A cannon is fired horizontally from a top of a 15-m platform. What is the cannon balls horizontal speed when it hits the ground 250 m downrange?
The time (t) that it takes to hit the ground is determined by the height above ground. For horizontal firing,
t = sqrt(2H/g) = 1.749 s
The horizontal speed must be (at all times)
250/1.749 = 143 m/s
To find the horizontal speed of the cannonball when it hits the ground, we can use the formula for horizontal distance traveled:
d = v * t
Where:
d = horizontal distance traveled (250 m)
v = horizontal speed of the cannonball
t = time of flight
We have the distance and we can calculate the time of flight using the formula for vertical motion:
h = (1/2) * g * t^2
Where:
h = height of the platform (15 m)
g = acceleration due to gravity (9.8 m/s^2)
t = time of flight
First, let's calculate the time of flight:
15 = (1/2) * 9.8 * t^2
Rearranging the equation:
t^2 = (15 * 2) / 9.8
t^2 = 30 / 9.8
t^2 = 3.06
Taking the square root of both sides:
t = √3.06
t ≈ 1.75 seconds
Now we can substitute the time of flight back into the equation for horizontal distance traveled to find the horizontal speed:
250 = v * 1.75
Dividing both sides by 1.75:
v ≈ 142.86 m/s
Therefore, the cannonball's horizontal speed when it hits the ground 250 m downrange is approximately 142.86 m/s.

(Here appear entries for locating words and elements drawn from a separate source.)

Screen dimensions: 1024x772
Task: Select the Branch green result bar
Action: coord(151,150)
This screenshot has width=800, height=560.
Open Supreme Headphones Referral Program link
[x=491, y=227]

To determine the cannonball's horizontal speed when it hits the ground, we can use the principle of projectile motion. When a cannonball is fired horizontally, its vertical motion is influenced by gravity, while its horizontal motion remains constant.
First, let's analyze the vertical motion of the cannonball. We know that the cannonball's initial vertical position is 15 m above the ground, and it falls downward due to gravity. The vertical displacement can be determined using the equation:
Δy = v₀y * t + (1/2) * g * t²
Since the initial vertical velocity (v₀y) is 0 (as the cannonball is fired horizontally), we can simplify the equation:
Δy = (1/2) * g * t²
where Δy is the vertical displacement, g is the acceleration due to gravity (approximately 9.8 m/s²), and t is the time of flight.
Since the cannonball hits the ground 250 m downrange, the horizontal distance traveled (range) is equal to the initial horizontal velocity (v₀x) multiplied by the time of flight (t):
Range = v₀x * t
We want to find the horizontal speed, which is the magnitude of the horizontal velocity (v₀x). To do that, we need to find the value of t, the time of flight.
Using the formula for time of flight of a projectile:
t = sqrt(2 * Δy / g)
we can substitute the value of Δy (which is the height of the platform, 15 m) and g (acceleration due to gravity, 9.8 m/s²) into the equation:
t = sqrt(2 * 15 / 9.8)
Simplifying, we find:
t ≈ 1.32 seconds
Now that we have the time of flight, we can find the horizontal speed (v₀x) using the range formula:
Range = v₀x * t
250 m = v₀x * 1.32 seconds
Simplifying, we can solve for v₀x:
v₀x ≈ 189.4 m/s
Therefore, the cannonball's horizontal speed when it hits the ground 250 m downrange is approximately 189.4 m/s.